- Revision
- 224378
- Author
- [email protected]
- Date
- 2017-11-02 20:48:11 -0700 (Thu, 02 Nov 2017)
Log Message
Assert that updateStyle and updateLayout are only called when it's safe to dispatch events
https://bugs.webkit.org/show_bug.cgi?id=179157
<rdar://problem/35144778>
Reviewed by Zalan Bujtas.
Added assertions to Document::updateStyleIfNeeded and Document::updateLayout that these functions are
only called when NoEventDispatchAssertion::isEventAllowedInMainThread() is true with two exceptions:
1. Inside SVGImage::draw which triggers a layout on a separate document.
2. While doing a nested layout for a frame flattening.
No new tests since there should be no behavioral changes.
* dom/ContainerNode.cpp:
(NoEventDispatchAssertion::DisableAssertionsInScope::s_existingCount): Deleted. This is now an instance
variable of DisableAssertionsInScope.
(ContainerNode::removeNodeWithScriptAssertion): Moved childrenChanged out of the scope since it could
invoke respondToChangedSelection via HTMLTextAreaElement::childrenChanged.
* dom/Document.cpp:
(WebCore::Document::updateStyleIfNeeded): Added the assertion. Allow updateWidgetPositions() to call
this function but exit early when checking needsStyleRecalc().
(WebCore::Document::updateLayout): Added the assertion.
* dom/NoEventDispatchAssertion.h:
(WebCore::NoEventDispatchAssertion::DisableAssertionsInScope::DisableAssertionsInScope): Made this class
store the original value of s_count as an instance variable to support re-entrancy.

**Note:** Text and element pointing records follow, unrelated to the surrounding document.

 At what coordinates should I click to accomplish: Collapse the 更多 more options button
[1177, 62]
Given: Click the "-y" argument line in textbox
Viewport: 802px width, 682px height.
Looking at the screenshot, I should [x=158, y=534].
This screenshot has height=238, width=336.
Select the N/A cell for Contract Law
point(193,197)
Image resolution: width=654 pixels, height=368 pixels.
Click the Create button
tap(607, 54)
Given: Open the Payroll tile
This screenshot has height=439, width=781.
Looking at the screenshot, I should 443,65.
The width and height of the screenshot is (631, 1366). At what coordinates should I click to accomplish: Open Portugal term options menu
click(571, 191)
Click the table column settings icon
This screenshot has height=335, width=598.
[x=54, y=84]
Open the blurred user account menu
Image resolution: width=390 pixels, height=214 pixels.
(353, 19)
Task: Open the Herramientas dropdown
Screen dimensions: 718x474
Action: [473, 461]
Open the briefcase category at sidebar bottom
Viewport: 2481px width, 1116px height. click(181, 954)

(WebCore::NoEventDispatchAssertion::DisableAssertionsInScope::~DisableAssertionsInScope): Ditto.
* page/LayoutContext.cpp:
(WebCore::LayoutContext::runOrScheduleAsynchronousTasks): Temporarily disable the assertion. This is safe
since SVGImage has its own document.
* svg/SVGSVGElement.cpp:
(WebCore::checkIntersectionWithoutUpdatingLayout): Extracted out of SVGSVGElement::checkIntersection.
(WebCore::checkEnclosureWithoutUpdatingLayout): Extracted out of SVGSVGElement::checkEnclosure.
(WebCore::SVGSVGElement::getIntersectionList): Use checkIntersectionWithoutUpdatingLayout to avoid
calling updateLayoutIgnorePendingStylesheets while iterating over elements.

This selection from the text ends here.